Adaptive Tile Pruning for Efficient Inference of the Imbalanced DNNs on GPU

抄録

Deep neural network (DNN) pruning is a popular method for accelerating computations in DNNs by removing unimportant parameters. Among pruning methods, tile-wise pruning (TWP) achieves significant acceleration with minimal pruning loss. However, TWP suffers from load imbalance when important weight elements in the matrices of the DNN are unevenly distributed. To address this issue, we propose adaptive tile pruning (ATP), an integrative solver for building sparse DNNs with controllably balanced workloads.
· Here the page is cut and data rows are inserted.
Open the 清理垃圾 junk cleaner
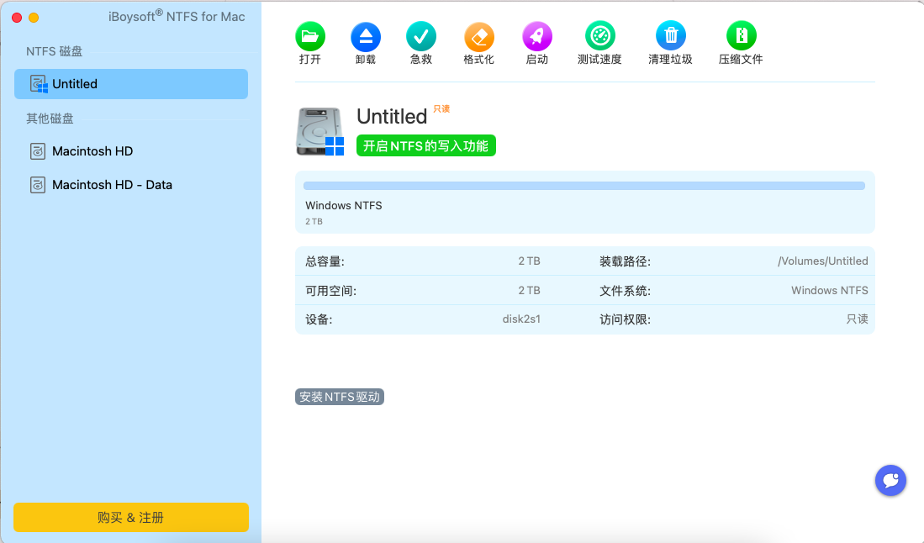This screenshot has height=543, width=924. [670, 34]
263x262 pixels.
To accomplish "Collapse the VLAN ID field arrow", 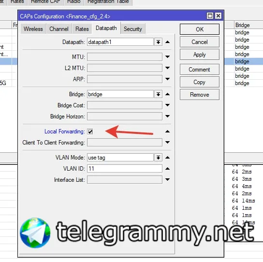I will tap(167, 169).
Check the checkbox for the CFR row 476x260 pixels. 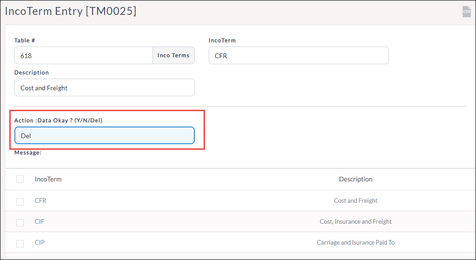click(x=20, y=201)
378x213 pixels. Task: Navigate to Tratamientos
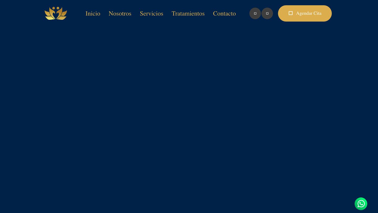tap(188, 14)
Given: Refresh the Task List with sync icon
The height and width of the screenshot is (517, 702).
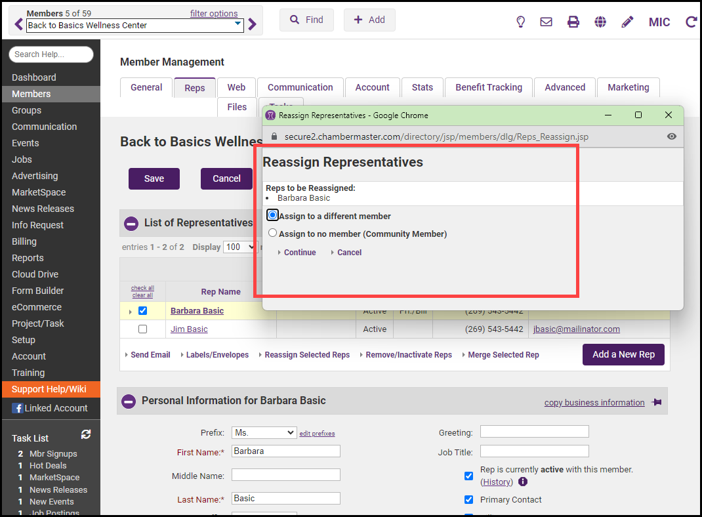Looking at the screenshot, I should pos(86,434).
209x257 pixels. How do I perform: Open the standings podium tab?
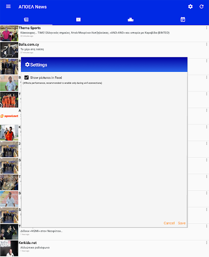[130, 20]
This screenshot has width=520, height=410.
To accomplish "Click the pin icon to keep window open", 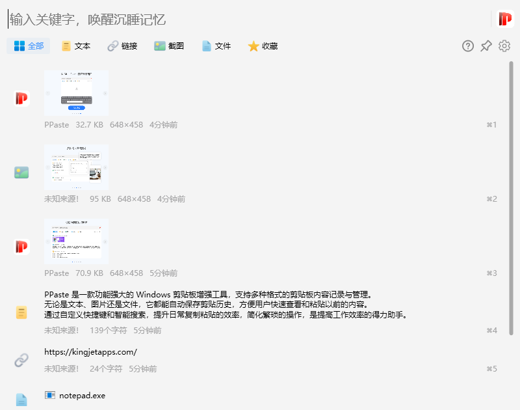I will click(x=486, y=46).
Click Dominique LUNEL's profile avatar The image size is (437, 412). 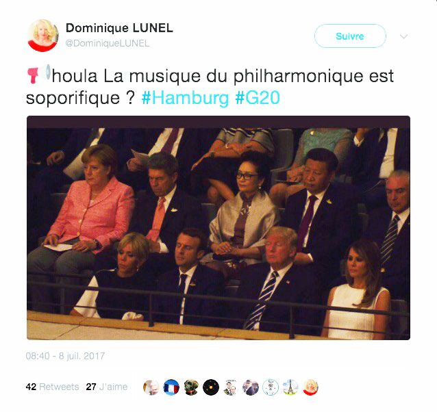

ATP comprises three components: hierarchical tile pruning (HTP), split-tiled sparse matrix multiplication (STSpMM), and adaptive pattern selection (APS). HTP constructs sparse matrices with evenly distributable workloads while preserving DNN model accuracy. STSpMM efficiently handles HTP-generated sparse matrices on GPUs by splitting and redistributing large workloads. APS dynamically selects pruning patterns for HTP and grid sizes for STSpMM based on the problem sizes in the targeted DNN. We evaluated our approach on pruned ResNet-18 and ResNet-34 models using ImageNet, and BERT-Small on the question-answering natural language inference (QNLI) task. Results demonstrate that models accelerated by ATP achieve greater acceleration than previous methods while maintaining accuracy for inference.